*** Opening RECORDS SHOWN ***

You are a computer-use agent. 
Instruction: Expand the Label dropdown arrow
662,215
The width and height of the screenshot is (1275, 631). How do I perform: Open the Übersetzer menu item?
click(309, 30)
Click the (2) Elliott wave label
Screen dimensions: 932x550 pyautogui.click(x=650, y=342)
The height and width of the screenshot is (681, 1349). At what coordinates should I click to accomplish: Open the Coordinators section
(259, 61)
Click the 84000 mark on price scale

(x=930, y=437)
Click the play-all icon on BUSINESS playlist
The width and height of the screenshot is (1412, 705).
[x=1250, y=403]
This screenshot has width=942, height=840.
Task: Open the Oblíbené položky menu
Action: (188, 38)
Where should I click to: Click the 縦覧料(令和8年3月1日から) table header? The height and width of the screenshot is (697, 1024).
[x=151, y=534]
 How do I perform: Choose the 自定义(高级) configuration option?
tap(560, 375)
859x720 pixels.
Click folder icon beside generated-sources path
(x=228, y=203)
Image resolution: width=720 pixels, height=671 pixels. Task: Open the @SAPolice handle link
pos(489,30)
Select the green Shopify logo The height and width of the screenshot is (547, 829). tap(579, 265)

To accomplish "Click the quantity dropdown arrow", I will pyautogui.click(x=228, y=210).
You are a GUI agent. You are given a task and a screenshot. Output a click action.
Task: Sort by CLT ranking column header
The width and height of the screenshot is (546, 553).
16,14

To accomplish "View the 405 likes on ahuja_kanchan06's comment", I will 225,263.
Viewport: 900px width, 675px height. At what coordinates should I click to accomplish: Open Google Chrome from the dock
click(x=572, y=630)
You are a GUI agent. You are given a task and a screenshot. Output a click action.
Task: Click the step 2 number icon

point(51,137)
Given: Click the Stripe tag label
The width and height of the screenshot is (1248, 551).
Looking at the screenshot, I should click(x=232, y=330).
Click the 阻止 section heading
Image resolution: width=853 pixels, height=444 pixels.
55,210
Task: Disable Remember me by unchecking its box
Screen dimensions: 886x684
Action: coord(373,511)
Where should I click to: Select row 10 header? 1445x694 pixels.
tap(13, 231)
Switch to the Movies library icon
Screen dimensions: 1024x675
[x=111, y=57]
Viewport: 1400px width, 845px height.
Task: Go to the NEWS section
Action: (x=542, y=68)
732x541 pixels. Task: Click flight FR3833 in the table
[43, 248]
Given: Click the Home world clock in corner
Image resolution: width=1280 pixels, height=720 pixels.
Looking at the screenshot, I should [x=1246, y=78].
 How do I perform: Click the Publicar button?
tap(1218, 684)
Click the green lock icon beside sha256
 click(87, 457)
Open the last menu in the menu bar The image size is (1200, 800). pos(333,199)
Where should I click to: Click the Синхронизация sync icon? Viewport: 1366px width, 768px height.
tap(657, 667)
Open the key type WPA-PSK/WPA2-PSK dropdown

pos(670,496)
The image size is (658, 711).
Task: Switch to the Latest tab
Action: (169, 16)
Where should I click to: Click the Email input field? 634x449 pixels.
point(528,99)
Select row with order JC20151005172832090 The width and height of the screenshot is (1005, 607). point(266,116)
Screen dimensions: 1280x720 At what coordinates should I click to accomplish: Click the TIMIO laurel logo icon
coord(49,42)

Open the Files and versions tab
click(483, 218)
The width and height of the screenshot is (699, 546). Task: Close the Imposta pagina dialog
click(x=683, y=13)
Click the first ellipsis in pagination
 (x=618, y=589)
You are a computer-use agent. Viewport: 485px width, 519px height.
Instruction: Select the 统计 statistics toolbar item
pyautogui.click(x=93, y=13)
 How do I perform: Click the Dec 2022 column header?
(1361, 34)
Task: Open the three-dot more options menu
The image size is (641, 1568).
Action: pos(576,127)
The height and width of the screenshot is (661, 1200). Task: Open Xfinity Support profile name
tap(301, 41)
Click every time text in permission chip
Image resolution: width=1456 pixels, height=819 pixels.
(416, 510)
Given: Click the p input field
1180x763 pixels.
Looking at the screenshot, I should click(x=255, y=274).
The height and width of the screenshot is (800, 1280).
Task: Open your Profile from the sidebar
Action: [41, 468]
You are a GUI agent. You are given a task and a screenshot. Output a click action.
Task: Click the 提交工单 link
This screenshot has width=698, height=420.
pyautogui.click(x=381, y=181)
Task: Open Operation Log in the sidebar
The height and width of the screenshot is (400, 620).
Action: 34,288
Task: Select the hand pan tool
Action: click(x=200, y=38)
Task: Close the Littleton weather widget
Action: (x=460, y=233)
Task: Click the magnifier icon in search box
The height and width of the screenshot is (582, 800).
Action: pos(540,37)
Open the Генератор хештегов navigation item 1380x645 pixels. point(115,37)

*** Closing RECORDS SHOWN ***

● **WHAT YOU HAVE TO DO**:
Return each line above exactly.

● **WRITTEN SOLUTION**:
You are a computer-use agent. 
Instruction: Expand the Label dropdown arrow
662,215
The width and height of the screenshot is (1275, 631). How do I perform: Open the Übersetzer menu item?
click(309, 30)
Click the (2) Elliott wave label
Screen dimensions: 932x550 pyautogui.click(x=650, y=342)
The height and width of the screenshot is (681, 1349). At what coordinates should I click to accomplish: Open the Coordinators section
(259, 61)
Click the 84000 mark on price scale

(x=930, y=437)
Click the play-all icon on BUSINESS playlist
The width and height of the screenshot is (1412, 705).
[x=1250, y=403]
This screenshot has width=942, height=840.
Task: Open the Oblíbené položky menu
Action: (188, 38)
Where should I click to: Click the 縦覧料(令和8年3月1日から) table header? The height and width of the screenshot is (697, 1024).
[x=151, y=534]
 How do I perform: Choose the 自定义(高级) configuration option?
tap(560, 375)
859x720 pixels.
Click folder icon beside generated-sources path
(x=228, y=203)
Image resolution: width=720 pixels, height=671 pixels. Task: Open the @SAPolice handle link
pos(489,30)
Select the green Shopify logo The height and width of the screenshot is (547, 829). tap(579, 265)

To accomplish "Click the quantity dropdown arrow", I will pyautogui.click(x=228, y=210).
You are a GUI agent. You are given a task and a screenshot. Output a click action.
Task: Sort by CLT ranking column header
The width and height of the screenshot is (546, 553).
16,14

To accomplish "View the 405 likes on ahuja_kanchan06's comment", I will 225,263.
Viewport: 900px width, 675px height. At what coordinates should I click to accomplish: Open Google Chrome from the dock
click(x=572, y=630)
You are a GUI agent. You are given a task and a screenshot. Output a click action.
Task: Click the step 2 number icon

point(51,137)
Given: Click the Stripe tag label
The width and height of the screenshot is (1248, 551).
Looking at the screenshot, I should click(x=232, y=330).
Click the 阻止 section heading
Image resolution: width=853 pixels, height=444 pixels.
55,210
Task: Disable Remember me by unchecking its box
Screen dimensions: 886x684
Action: coord(373,511)
Where should I click to: Select row 10 header? 1445x694 pixels.
tap(13, 231)
Switch to the Movies library icon
Screen dimensions: 1024x675
[x=111, y=57]
Viewport: 1400px width, 845px height.
Task: Go to the NEWS section
Action: (x=542, y=68)
732x541 pixels. Task: Click flight FR3833 in the table
[43, 248]
Given: Click the Home world clock in corner
Image resolution: width=1280 pixels, height=720 pixels.
Looking at the screenshot, I should [x=1246, y=78].
 How do I perform: Click the Publicar button?
tap(1218, 684)
Click the green lock icon beside sha256
 click(87, 457)
Open the last menu in the menu bar The image size is (1200, 800). pos(333,199)
Where should I click to: Click the Синхронизация sync icon? Viewport: 1366px width, 768px height.
tap(657, 667)
Open the key type WPA-PSK/WPA2-PSK dropdown

pos(670,496)
The image size is (658, 711).
Task: Switch to the Latest tab
Action: (169, 16)
Where should I click to: Click the Email input field? 634x449 pixels.
point(528,99)
Select row with order JC20151005172832090 The width and height of the screenshot is (1005, 607). point(266,116)
Screen dimensions: 1280x720 At what coordinates should I click to accomplish: Click the TIMIO laurel logo icon
coord(49,42)

Open the Files and versions tab
click(483, 218)
The width and height of the screenshot is (699, 546). Task: Close the Imposta pagina dialog
click(x=683, y=13)
Click the first ellipsis in pagination
 (x=618, y=589)
You are a computer-use agent. Viewport: 485px width, 519px height.
Instruction: Select the 统计 statistics toolbar item
pyautogui.click(x=93, y=13)
 How do I perform: Click the Dec 2022 column header?
(1361, 34)
Task: Open the three-dot more options menu
The image size is (641, 1568).
Action: pos(576,127)
The height and width of the screenshot is (661, 1200). Task: Open Xfinity Support profile name
tap(301, 41)
Click every time text in permission chip
Image resolution: width=1456 pixels, height=819 pixels.
(416, 510)
Given: Click the p input field
1180x763 pixels.
Looking at the screenshot, I should click(x=255, y=274).
The height and width of the screenshot is (800, 1280).
Task: Open your Profile from the sidebar
Action: [41, 468]
You are a GUI agent. You are given a task and a screenshot. Output a click action.
Task: Click the 提交工单 link
This screenshot has width=698, height=420.
pyautogui.click(x=381, y=181)
Task: Open Operation Log in the sidebar
The height and width of the screenshot is (400, 620).
Action: 34,288
Task: Select the hand pan tool
Action: click(x=200, y=38)
Task: Close the Littleton weather widget
Action: (x=460, y=233)
Task: Click the magnifier icon in search box
The height and width of the screenshot is (582, 800).
Action: pos(540,37)
Open the Генератор хештегов navigation item 1380x645 pixels. point(115,37)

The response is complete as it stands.